In some older C++ code, visitors were expected to declare a typedef return_type. For instance, boost::static_visitor does that.

In newer code, all those visitors are deprecated. In C++14 you can usually use decltype(auto), but I'm trying to do it using something like std::common_type so that I can do it in C++11.

I tried simply backporting an example implementation of std::common_type to C++11 and using that to figure out return types.

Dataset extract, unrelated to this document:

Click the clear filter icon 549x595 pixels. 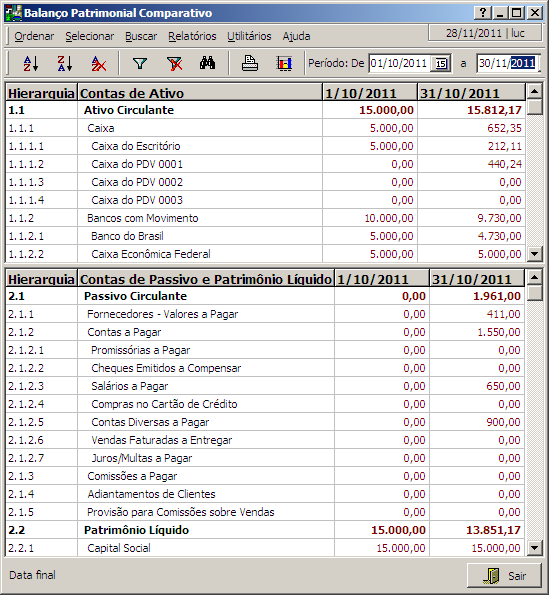click(x=174, y=63)
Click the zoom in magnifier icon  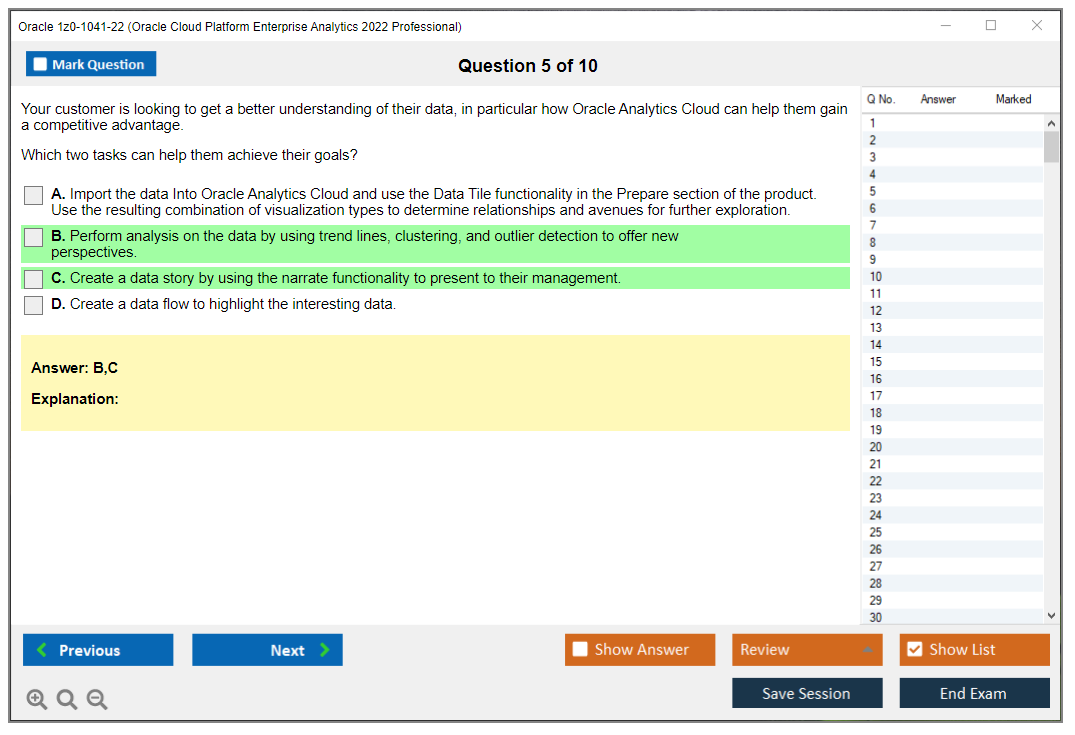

However I get some unexpected results when using the "possible implementation" on cppreference.com

#include <ostream>
#include <type_traits>

// decay_t backport

template <typename T>
using decay_t = typename std::decay<T>::type;

// common_type backport

template <typename T, typename... Ts>
struct common_type;

template <typename T>
struct common_type<T> {
  using type = decay_t<T>;
};

template <typename T1, typename T2>
struct common_type<T1, T2> {
  using type = decay_t<decltype(true ? std::declval<T1>() : std::declval<T2>())>;
};

// TODO: Is this needed?
/*
template <typename T>
struct common_type<T, T> {
  using type = T;
};
*/

template <typename T1, typename T2, typename T3, typename... Ts>
struct common_type<T1, T2, T3, Ts...> {
  using type = typename common_type<typename common_type<T1, T2>::type, T3, Ts...>::type;
};

template <typename T, typename... Ts>
using common_type_t = typename common_type<T, Ts...>::type;

// static_assert(std::is_same<common_type_t<std::ostream &, std::ostream &>, std::ostream &>::value, "This is what I expected!");
static_assert(std::is_same<common_type_t<std::ostream &, std::ostream &>, std::ostream>::value, "Hmm...");

int main() {}

What "should" the result of std::common_type_t<std::ostream&, std::ostream&> be? Should it not be std::ostream &? If not, then why do both gcc 5.4.0 and clang 3.8.0 think it is std::ostream?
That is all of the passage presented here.